My phone doesn’t hibernate. That seems like it would very much defeat the purpose. This is maybe dependent on settings?

Glitteratitar · 25/10/2022 07:42

Have you checked the time of these message? Because it sounds like the messages come through when you open the app rather than him sending it there and then.

It’s quite worrying that your first thought is he stalks you…what’s your relationship like?

jalopy · 25/10/2022 07:45

On Whatsapp, you can be seen 'Online' by your contacts if you are actively using it at that time. Its different to the 'last seen' setting.

BitOutOfPractice · 25/10/2022 07:45

bfc1980 · 25/10/2022 07:33

There's a lot of unnecessary scare mongering going on here.

If your phone is inactive for an extended period of time, it often goes into a sort of 'hibernation' mode to save battery. Syncing with messaging apps is stopped and sometimes wifi/mobile data is suspended. When your phone 'wakes up' these services are then started again. However, it can take a few minutes for messages to be downloaded to your phones as it is trying to sync everything (facebook, instagram, emails, twitter etc etc etc).
This is most likely the reason why you are getting his messages a minute or 2 after you open the app and you have nothing to worry about.

The glaringly obvious issue though is that you suspect him of something more sinister which suggests there are are problems with your relationship and your trust of him.

erm, this is not the case.

phones do not need time to synch when they wake up.

DysmalRadius · 25/10/2022 07:47

bfc1980 · 25/10/2022 07:33

There's a lot of unnecessary scare mongering going on here.

If your phone is inactive for an extended period of time, it often goes into a sort of 'hibernation' mode to save battery. Syncing with messaging apps is stopped and sometimes wifi/mobile data is suspended. When your phone 'wakes up' these services are then started again.
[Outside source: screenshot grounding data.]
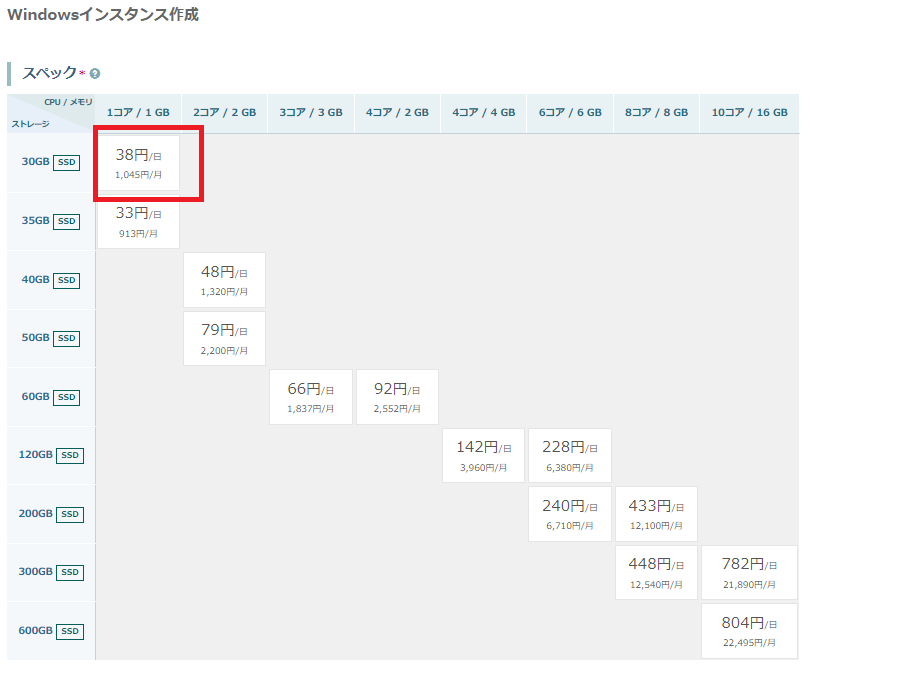Choose the 92円/日 4コア 2GB plan

click(397, 397)
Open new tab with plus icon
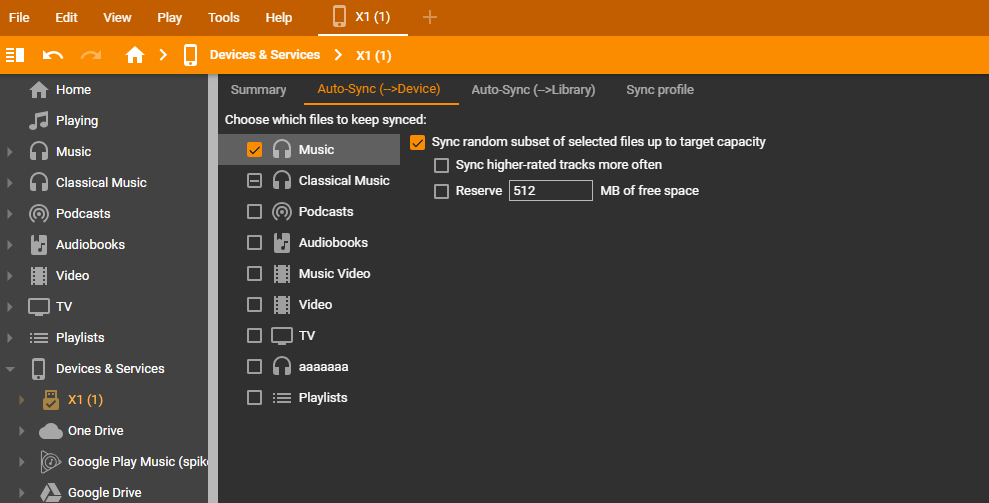 click(430, 17)
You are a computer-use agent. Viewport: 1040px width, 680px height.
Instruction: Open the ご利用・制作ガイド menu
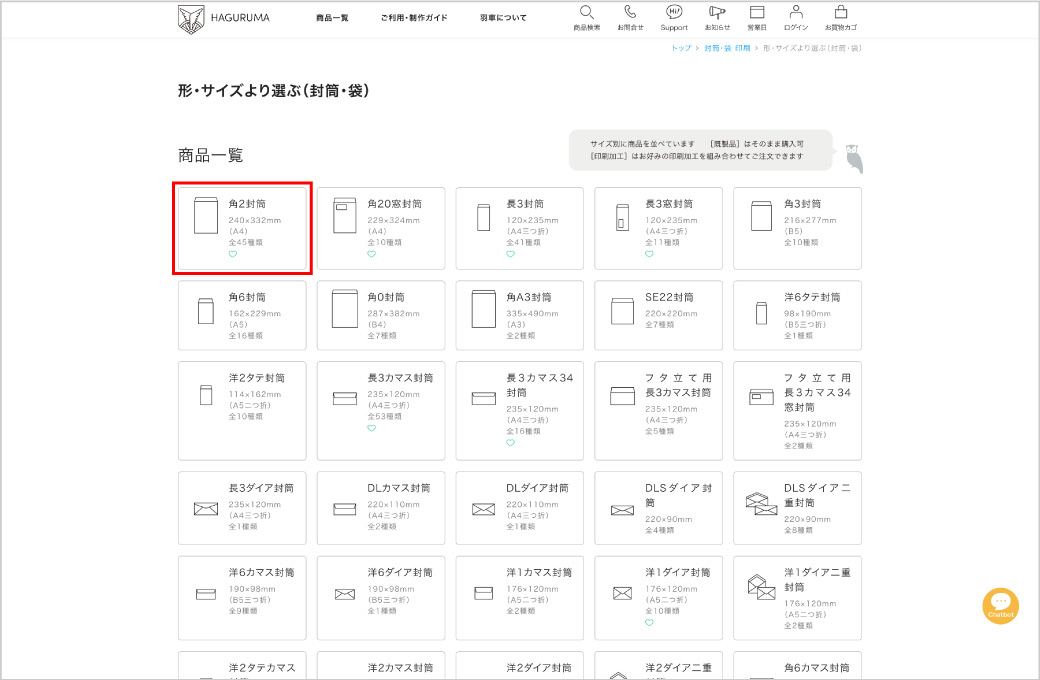point(414,18)
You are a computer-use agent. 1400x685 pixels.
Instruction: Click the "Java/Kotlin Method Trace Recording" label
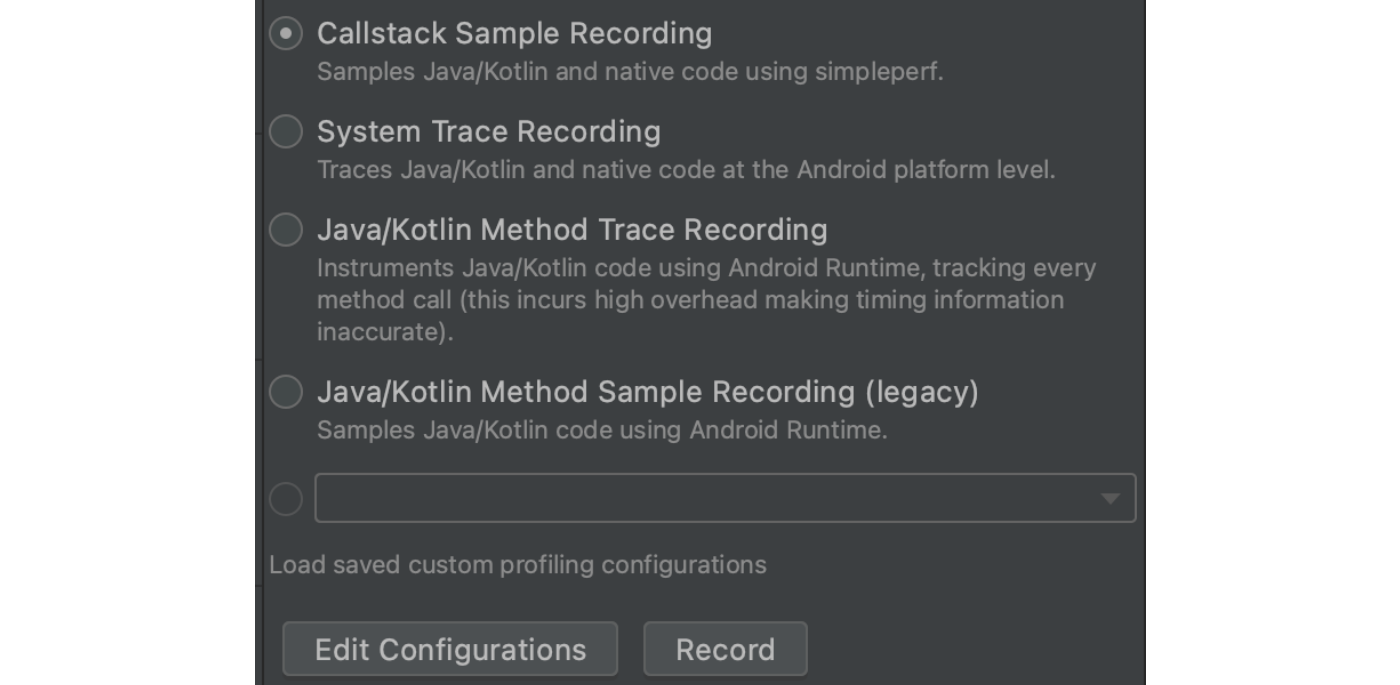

However, it can take a few minutes for messages to be downloaded to your phones as it is trying to sync everything (facebook, instagram, emails, twitter etc etc etc).
This is most likely the reason why you are getting his messages a minute or 2 after you open the app and you have nothing to worry about.

The glaringly obvious issue though is that you suspect him of something more sinister which suggests there are are problems with your relationship and your trust of him.

To be fair, I don't think that's standard or a default setting as most people want their phone to receive messages even when they aren't using it (otherwise it utterly negates the point of having a phone!) so it's unlikely that the OP would have activated such a mode without realising.